## What you will do
Retype only the lines at the head of the records, first through the one with "Click the HSE", exactly as written.

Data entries
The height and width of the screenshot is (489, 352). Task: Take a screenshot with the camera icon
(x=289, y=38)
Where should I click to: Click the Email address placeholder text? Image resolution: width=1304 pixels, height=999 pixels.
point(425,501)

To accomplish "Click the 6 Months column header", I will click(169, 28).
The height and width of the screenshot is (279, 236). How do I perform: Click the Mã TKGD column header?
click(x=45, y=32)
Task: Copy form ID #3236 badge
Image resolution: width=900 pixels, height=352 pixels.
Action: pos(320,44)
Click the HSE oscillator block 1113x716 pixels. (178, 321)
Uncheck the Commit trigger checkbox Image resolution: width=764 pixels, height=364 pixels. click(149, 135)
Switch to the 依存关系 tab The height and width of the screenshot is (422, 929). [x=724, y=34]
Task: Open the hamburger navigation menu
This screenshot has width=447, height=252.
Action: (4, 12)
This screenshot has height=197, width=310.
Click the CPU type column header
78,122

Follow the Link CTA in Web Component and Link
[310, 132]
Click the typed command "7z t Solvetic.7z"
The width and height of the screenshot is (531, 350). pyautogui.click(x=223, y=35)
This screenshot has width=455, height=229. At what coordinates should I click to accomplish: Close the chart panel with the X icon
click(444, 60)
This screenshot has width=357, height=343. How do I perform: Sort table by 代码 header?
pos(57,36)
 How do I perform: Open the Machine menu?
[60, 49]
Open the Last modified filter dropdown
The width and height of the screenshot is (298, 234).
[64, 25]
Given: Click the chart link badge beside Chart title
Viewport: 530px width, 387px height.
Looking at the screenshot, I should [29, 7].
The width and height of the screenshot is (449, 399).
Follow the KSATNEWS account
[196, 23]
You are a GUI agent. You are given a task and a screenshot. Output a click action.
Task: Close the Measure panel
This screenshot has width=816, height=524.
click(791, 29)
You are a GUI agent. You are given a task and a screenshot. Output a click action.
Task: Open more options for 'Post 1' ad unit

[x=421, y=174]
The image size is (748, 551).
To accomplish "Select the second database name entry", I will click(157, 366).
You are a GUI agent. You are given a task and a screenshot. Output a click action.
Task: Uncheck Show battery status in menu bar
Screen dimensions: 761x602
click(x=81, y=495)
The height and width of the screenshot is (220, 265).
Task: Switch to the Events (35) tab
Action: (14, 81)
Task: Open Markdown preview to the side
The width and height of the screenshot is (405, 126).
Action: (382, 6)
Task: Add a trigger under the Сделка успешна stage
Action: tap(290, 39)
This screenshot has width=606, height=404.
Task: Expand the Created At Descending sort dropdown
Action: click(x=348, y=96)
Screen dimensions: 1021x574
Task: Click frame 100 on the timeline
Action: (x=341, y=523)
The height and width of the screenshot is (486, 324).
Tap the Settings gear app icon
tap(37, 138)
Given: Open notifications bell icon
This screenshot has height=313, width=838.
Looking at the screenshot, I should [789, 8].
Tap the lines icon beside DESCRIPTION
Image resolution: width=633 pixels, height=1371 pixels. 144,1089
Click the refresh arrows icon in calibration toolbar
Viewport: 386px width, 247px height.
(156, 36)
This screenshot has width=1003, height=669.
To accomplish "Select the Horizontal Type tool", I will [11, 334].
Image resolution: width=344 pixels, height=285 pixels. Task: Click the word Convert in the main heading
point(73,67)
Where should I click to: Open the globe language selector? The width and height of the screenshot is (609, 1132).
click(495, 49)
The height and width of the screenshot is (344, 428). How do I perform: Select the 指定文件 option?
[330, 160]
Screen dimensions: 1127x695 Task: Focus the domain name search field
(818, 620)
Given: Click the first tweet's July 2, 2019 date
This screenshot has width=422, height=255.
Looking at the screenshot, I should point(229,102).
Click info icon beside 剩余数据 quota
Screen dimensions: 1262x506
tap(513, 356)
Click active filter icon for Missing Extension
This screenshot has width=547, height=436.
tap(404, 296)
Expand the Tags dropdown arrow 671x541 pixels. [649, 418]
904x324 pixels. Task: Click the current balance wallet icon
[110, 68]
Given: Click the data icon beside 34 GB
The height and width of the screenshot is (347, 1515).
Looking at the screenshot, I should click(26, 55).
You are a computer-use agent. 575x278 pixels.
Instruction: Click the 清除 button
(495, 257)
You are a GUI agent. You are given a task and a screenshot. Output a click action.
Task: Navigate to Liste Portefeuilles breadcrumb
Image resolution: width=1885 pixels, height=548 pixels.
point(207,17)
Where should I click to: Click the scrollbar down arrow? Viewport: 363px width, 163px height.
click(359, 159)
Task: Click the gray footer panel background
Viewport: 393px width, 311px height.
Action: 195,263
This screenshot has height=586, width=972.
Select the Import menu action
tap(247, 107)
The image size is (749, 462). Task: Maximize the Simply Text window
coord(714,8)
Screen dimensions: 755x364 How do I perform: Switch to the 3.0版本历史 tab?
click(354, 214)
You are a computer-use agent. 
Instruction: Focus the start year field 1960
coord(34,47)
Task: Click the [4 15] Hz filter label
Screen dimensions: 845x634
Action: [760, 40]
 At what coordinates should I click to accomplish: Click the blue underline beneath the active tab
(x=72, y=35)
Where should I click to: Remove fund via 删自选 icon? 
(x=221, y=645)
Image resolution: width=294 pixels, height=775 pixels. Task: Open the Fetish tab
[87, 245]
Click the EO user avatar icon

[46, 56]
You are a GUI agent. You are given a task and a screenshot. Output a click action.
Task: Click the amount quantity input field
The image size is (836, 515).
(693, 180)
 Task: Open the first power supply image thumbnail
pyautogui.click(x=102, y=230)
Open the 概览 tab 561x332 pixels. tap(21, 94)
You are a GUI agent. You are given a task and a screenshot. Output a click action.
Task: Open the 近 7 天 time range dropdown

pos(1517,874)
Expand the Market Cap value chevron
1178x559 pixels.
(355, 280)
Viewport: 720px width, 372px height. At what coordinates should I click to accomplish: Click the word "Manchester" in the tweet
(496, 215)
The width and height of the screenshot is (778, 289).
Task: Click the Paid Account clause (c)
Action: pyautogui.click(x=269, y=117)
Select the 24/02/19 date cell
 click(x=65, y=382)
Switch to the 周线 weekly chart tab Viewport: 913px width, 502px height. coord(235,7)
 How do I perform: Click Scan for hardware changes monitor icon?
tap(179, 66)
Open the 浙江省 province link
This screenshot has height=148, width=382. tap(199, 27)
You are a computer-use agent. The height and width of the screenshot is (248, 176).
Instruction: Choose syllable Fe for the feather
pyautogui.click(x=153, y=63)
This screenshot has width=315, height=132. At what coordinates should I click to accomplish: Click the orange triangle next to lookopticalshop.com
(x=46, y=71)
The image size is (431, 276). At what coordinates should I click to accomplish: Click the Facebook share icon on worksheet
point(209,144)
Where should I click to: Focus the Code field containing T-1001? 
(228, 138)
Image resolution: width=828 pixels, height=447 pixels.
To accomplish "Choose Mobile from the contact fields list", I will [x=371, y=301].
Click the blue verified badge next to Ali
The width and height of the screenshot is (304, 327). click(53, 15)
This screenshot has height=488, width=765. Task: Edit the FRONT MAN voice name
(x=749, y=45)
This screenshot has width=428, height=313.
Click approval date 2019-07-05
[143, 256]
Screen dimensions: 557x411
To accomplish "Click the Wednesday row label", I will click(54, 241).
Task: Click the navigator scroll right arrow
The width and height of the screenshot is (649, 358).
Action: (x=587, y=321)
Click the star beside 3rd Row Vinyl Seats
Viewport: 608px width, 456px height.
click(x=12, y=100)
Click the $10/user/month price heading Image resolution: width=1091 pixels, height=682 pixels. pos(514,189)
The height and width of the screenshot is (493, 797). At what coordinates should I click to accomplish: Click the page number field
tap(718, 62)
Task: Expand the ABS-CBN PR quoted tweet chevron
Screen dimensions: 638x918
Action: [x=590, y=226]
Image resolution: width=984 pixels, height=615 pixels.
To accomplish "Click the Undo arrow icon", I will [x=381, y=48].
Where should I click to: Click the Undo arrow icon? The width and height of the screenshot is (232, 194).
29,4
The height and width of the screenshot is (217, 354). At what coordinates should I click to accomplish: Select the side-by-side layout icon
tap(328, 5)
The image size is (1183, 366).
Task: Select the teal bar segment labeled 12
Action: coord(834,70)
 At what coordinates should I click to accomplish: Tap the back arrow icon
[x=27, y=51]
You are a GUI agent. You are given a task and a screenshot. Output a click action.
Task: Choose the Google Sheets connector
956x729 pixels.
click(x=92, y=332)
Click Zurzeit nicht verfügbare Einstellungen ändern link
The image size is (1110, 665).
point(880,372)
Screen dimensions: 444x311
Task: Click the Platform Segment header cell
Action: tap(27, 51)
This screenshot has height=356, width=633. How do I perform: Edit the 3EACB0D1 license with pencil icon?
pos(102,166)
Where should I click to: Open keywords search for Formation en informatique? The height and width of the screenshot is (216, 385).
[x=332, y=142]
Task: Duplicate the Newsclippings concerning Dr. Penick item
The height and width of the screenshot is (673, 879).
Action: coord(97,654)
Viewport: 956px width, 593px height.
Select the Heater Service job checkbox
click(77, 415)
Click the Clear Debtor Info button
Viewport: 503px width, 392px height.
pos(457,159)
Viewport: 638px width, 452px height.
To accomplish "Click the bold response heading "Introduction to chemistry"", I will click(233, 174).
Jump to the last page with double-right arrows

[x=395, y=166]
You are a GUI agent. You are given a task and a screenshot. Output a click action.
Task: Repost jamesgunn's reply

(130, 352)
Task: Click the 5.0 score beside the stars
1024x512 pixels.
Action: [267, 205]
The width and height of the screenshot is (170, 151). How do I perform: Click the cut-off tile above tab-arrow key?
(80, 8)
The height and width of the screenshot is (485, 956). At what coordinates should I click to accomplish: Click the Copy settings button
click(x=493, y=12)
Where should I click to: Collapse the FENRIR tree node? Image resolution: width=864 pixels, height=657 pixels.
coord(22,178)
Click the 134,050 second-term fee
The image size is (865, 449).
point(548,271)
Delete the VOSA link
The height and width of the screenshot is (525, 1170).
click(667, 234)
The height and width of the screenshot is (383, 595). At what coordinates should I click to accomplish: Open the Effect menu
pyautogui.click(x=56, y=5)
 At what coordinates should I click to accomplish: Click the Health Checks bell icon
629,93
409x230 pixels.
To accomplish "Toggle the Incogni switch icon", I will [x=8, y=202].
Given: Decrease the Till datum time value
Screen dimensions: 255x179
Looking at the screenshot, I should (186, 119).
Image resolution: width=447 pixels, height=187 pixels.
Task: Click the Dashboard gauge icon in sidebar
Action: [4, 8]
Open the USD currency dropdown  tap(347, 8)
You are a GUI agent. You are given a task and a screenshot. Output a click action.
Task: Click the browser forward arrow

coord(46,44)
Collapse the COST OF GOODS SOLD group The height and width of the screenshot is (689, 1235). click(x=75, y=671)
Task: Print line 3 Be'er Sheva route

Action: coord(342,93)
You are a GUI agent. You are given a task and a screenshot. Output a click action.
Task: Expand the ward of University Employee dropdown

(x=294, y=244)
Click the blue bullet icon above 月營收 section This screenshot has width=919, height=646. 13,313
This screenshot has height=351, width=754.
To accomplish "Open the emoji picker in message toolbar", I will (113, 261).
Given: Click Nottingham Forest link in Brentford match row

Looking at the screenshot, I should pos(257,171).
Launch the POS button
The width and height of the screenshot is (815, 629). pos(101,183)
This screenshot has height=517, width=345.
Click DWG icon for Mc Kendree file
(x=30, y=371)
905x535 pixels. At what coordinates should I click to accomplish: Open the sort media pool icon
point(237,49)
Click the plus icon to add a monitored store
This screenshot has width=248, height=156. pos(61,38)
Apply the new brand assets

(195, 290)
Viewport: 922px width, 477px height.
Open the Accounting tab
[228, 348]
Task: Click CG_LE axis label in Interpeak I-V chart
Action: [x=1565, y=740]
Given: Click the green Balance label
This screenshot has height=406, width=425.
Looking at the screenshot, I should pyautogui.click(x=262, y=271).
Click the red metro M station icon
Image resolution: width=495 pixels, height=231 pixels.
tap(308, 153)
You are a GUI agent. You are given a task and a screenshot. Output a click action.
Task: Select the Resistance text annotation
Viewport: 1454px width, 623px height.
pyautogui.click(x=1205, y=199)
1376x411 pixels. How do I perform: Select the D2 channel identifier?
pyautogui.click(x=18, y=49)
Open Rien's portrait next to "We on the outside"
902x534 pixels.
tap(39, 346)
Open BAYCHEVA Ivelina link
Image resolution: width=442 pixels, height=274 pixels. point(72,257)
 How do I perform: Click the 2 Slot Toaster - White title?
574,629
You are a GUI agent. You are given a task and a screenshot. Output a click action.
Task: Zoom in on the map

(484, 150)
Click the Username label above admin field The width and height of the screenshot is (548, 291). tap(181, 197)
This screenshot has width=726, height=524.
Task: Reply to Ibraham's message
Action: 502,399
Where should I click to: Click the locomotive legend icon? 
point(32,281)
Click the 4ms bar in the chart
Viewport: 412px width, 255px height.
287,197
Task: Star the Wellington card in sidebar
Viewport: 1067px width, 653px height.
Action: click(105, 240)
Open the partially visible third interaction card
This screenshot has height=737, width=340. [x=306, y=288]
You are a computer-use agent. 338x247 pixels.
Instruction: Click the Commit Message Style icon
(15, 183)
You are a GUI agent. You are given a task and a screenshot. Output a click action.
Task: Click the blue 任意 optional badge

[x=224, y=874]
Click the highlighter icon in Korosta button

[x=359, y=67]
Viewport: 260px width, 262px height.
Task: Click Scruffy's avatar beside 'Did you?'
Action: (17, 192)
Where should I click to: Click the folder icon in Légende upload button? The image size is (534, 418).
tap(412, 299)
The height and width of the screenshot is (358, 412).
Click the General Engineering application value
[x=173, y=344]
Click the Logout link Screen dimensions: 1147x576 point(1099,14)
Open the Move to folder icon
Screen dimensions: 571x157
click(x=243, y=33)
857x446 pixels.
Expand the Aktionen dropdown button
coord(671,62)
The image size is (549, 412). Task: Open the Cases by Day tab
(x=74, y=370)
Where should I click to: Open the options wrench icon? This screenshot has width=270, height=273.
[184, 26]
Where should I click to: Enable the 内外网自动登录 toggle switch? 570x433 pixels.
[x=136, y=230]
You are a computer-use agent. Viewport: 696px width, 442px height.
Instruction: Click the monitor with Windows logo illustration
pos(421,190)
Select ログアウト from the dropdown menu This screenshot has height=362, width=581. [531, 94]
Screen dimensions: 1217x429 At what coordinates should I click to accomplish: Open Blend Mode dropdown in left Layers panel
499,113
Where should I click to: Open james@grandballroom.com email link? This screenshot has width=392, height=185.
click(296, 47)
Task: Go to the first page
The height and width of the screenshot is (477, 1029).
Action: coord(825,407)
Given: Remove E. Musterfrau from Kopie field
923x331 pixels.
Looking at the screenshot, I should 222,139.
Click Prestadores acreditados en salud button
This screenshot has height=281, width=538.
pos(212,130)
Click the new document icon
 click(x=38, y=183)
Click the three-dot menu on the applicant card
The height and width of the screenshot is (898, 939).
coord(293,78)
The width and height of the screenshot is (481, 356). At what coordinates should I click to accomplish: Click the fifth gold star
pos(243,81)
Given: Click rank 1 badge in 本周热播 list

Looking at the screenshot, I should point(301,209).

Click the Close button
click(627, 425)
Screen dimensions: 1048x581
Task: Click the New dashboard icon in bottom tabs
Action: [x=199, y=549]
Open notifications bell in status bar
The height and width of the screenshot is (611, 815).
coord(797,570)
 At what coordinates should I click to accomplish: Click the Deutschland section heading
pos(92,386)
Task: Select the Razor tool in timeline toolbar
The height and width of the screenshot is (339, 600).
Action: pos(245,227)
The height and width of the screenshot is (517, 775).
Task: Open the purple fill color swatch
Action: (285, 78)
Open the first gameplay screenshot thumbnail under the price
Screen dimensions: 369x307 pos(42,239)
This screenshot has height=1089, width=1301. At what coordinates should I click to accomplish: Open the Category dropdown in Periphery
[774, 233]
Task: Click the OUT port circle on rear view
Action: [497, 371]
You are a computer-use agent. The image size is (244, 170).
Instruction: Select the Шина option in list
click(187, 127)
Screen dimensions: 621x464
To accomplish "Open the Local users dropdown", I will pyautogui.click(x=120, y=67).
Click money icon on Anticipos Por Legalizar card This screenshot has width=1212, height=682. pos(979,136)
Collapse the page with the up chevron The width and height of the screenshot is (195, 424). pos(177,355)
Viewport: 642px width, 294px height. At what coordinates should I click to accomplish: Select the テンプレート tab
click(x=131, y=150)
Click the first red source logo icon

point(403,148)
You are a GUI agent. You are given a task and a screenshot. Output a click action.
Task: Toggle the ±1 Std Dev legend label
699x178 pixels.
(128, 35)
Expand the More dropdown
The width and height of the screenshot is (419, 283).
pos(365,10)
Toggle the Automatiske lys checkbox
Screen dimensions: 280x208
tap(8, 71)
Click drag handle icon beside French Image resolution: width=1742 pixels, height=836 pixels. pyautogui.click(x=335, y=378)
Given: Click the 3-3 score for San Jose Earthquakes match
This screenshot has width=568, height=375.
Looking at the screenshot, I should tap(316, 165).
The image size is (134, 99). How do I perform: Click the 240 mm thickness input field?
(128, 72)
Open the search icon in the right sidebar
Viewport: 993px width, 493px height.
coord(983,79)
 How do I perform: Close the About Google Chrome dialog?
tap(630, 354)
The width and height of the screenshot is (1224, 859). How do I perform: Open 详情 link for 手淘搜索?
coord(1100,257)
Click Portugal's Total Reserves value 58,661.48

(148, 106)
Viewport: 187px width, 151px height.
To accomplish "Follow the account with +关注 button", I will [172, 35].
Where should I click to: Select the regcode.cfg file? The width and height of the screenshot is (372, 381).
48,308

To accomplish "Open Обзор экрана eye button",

## Output of the exercise
The height and width of the screenshot is (489, 352). Task: Take a screenshot with the camera icon
(x=289, y=38)
Where should I click to: Click the Email address placeholder text? Image resolution: width=1304 pixels, height=999 pixels.
point(425,501)

To accomplish "Click the 6 Months column header", I will click(169, 28).
The height and width of the screenshot is (279, 236). How do I perform: Click the Mã TKGD column header?
click(x=45, y=32)
Task: Copy form ID #3236 badge
Image resolution: width=900 pixels, height=352 pixels.
Action: pos(320,44)
Click the HSE oscillator block 1113x716 pixels. (178, 321)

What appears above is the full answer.